EXERCISE OBJECTIVE: Any image found in the entries is to be skipped; the rest is returned word for word.

EXTRACTED INFORMATION:
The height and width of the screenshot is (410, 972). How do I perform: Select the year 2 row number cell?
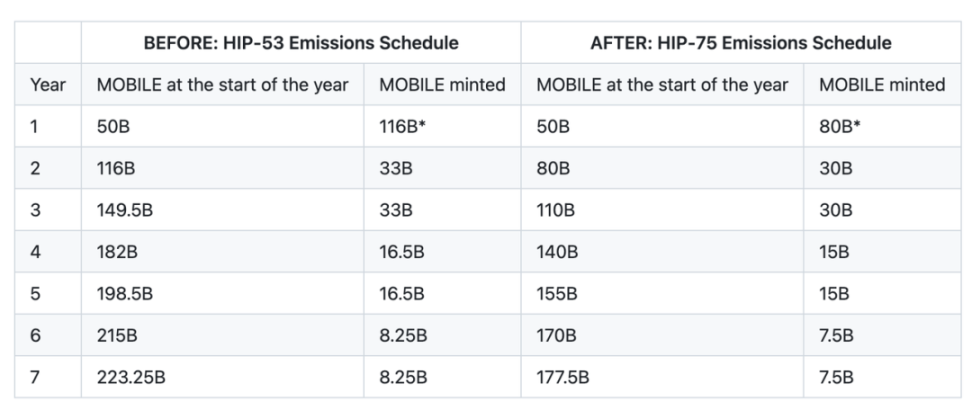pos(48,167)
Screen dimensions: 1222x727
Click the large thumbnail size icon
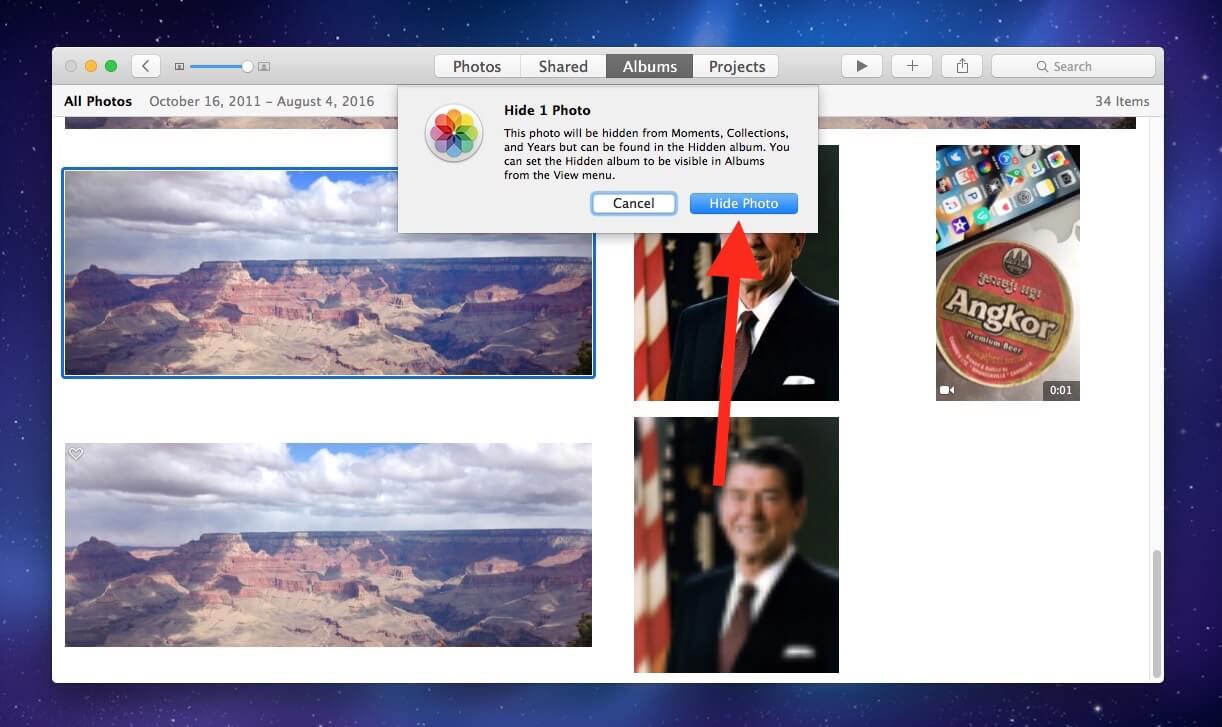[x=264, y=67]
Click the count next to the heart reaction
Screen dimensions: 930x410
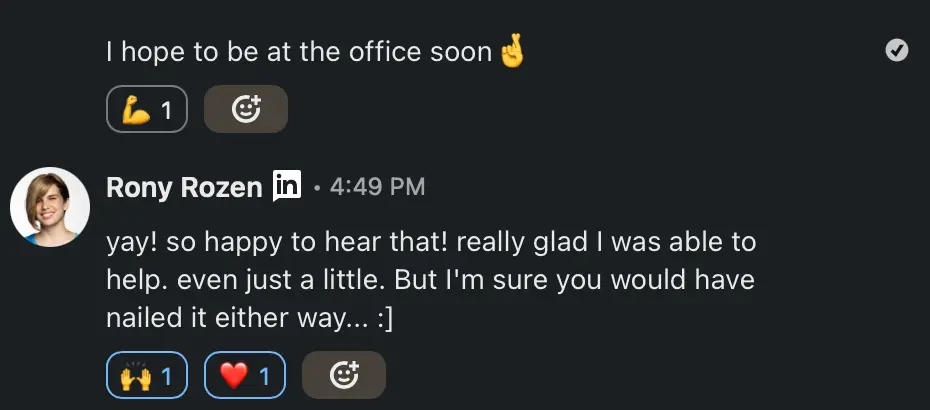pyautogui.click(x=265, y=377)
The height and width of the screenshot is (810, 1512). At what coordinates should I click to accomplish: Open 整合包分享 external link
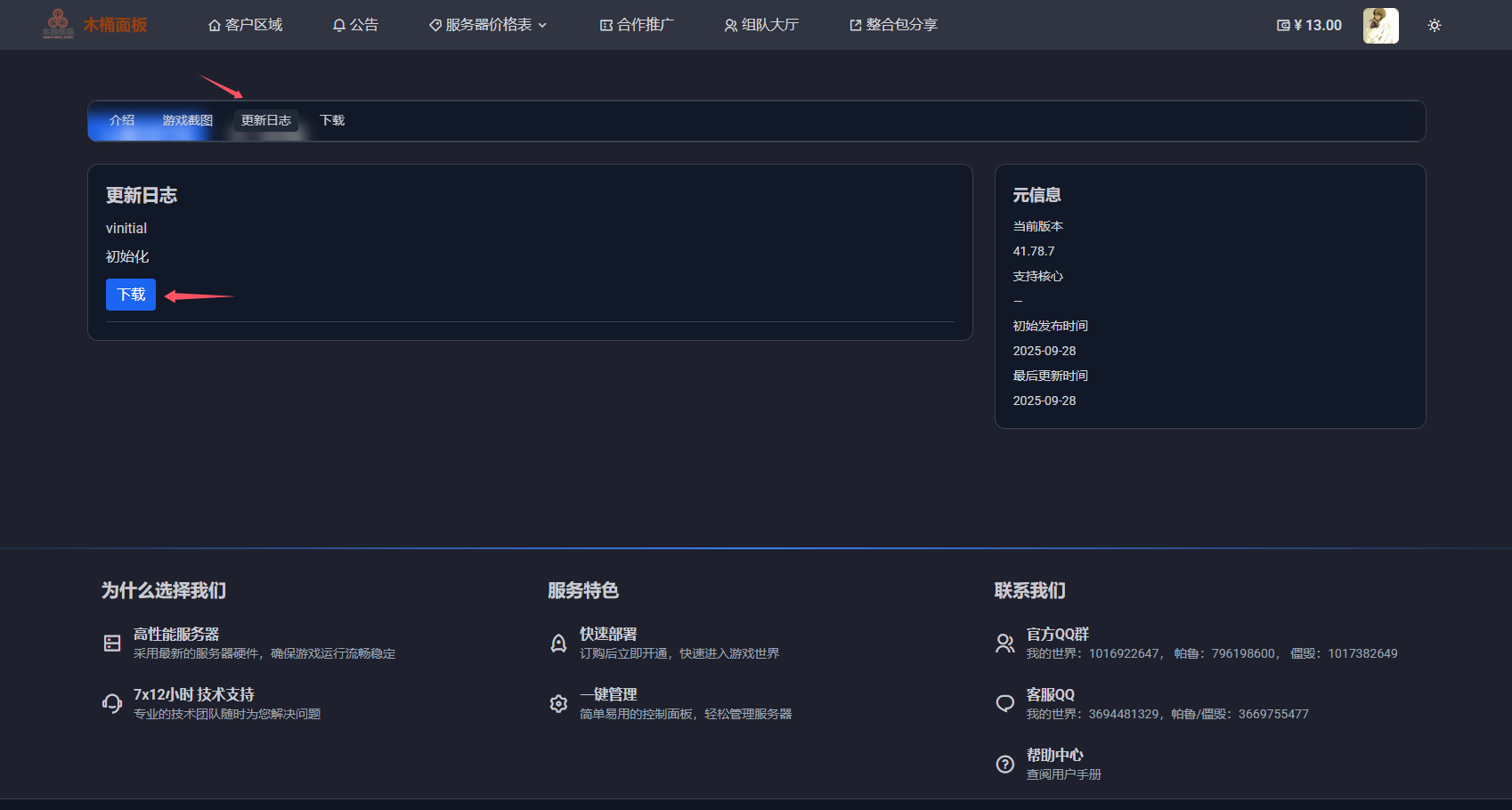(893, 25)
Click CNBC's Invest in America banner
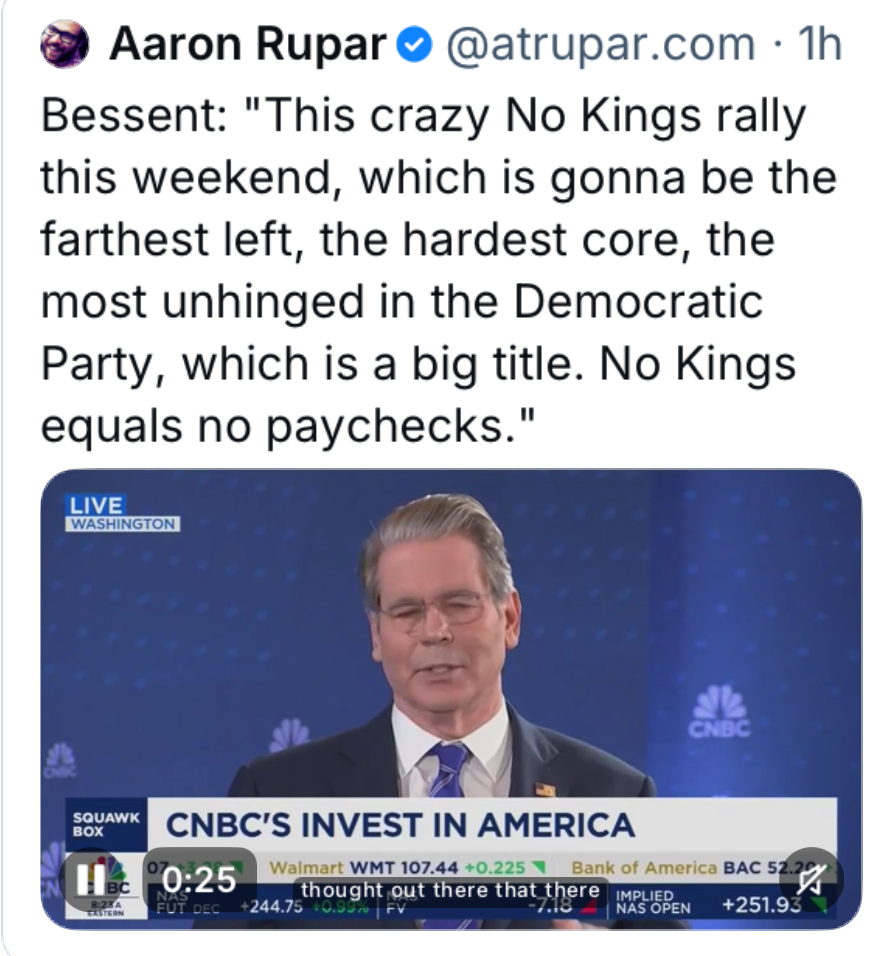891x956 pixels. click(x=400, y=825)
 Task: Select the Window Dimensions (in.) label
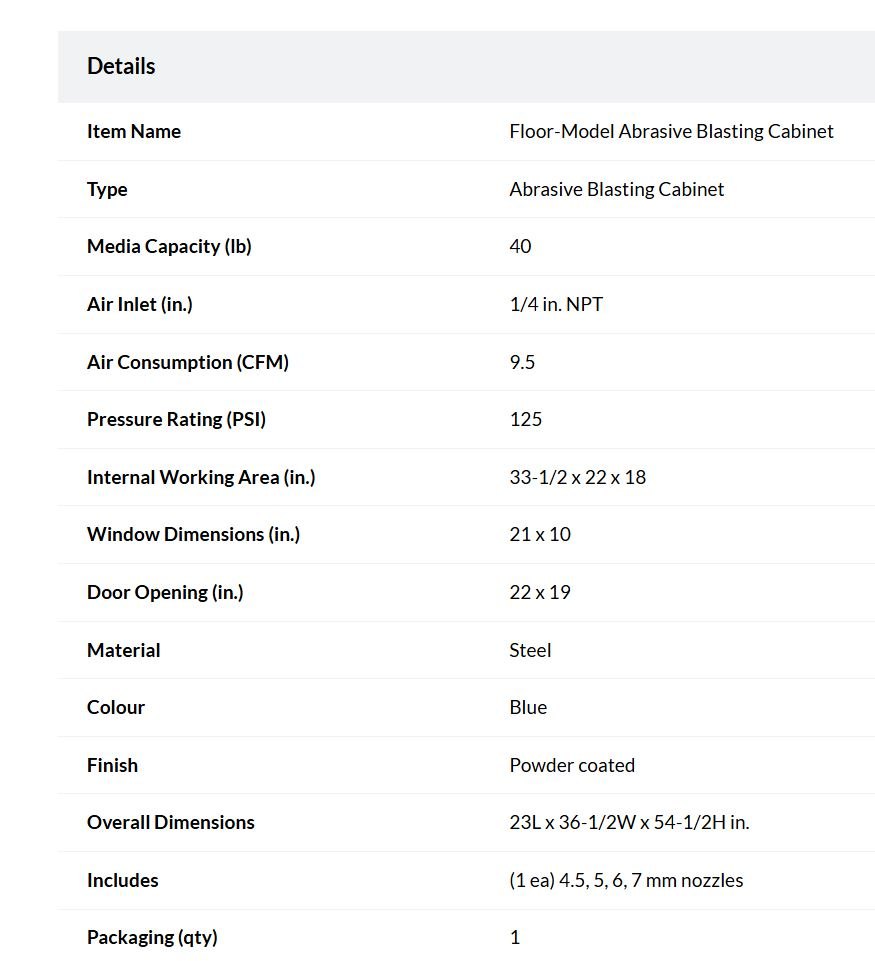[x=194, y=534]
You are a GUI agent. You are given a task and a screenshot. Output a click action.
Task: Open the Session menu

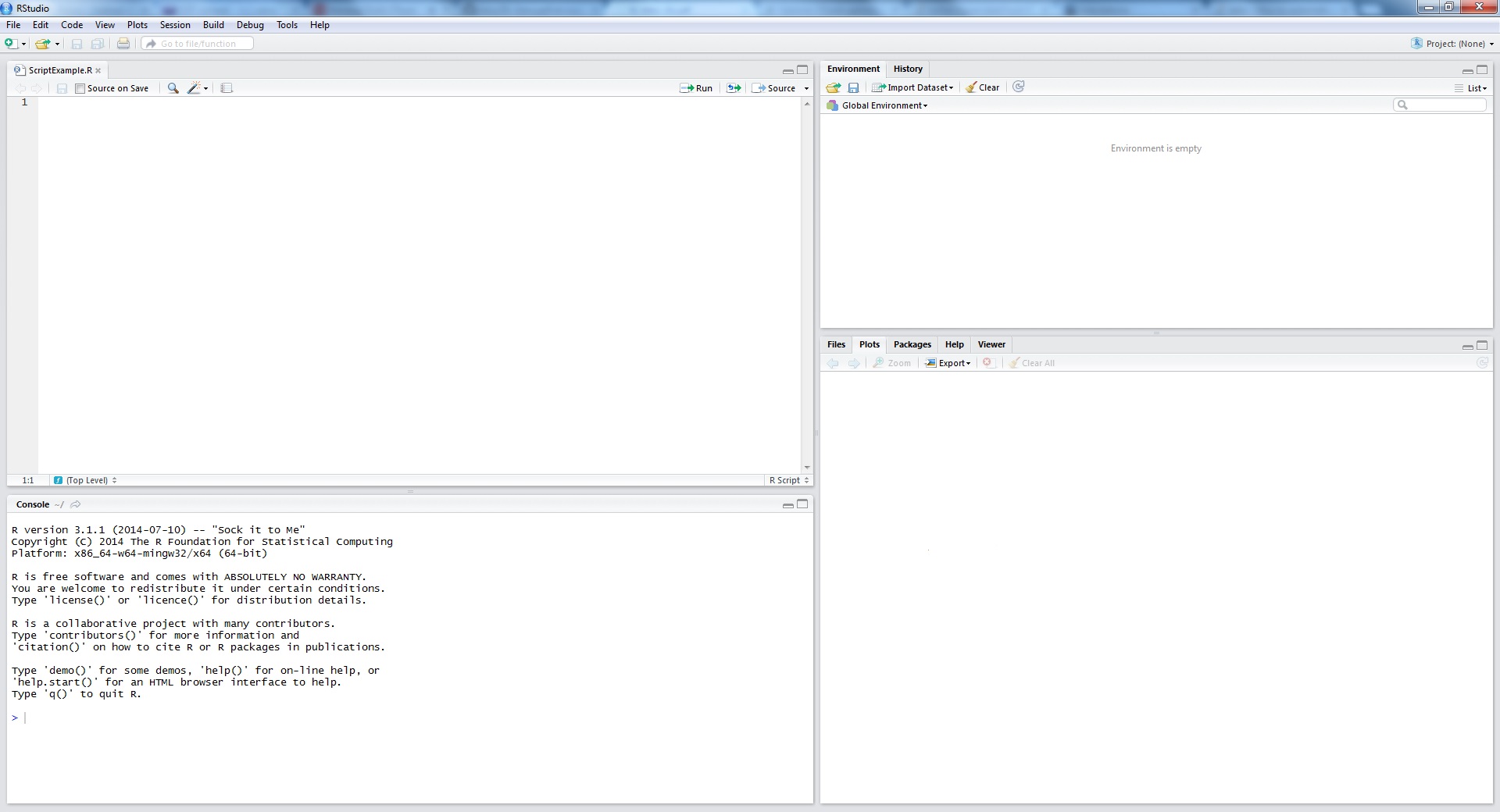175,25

TASK ANSWER:
The height and width of the screenshot is (410, 972). How do I perform: Select the year 2 row number cell?
pos(48,167)
Screen dimensions: 1222x727
Click the large thumbnail size icon
[x=264, y=67]
Click the count next to the heart reaction
Screen dimensions: 930x410
pyautogui.click(x=265, y=377)
The height and width of the screenshot is (810, 1512). At what coordinates should I click to accomplish: Open 整合包分享 external link
(893, 25)
Click CNBC's Invest in America banner
891x956 pixels. click(x=400, y=825)
 Task: Select the Window Dimensions (in.) label
[x=194, y=534]
You are a GUI agent. You are given a task and a screenshot. Output a click action.
Task: Open the Session menu

175,25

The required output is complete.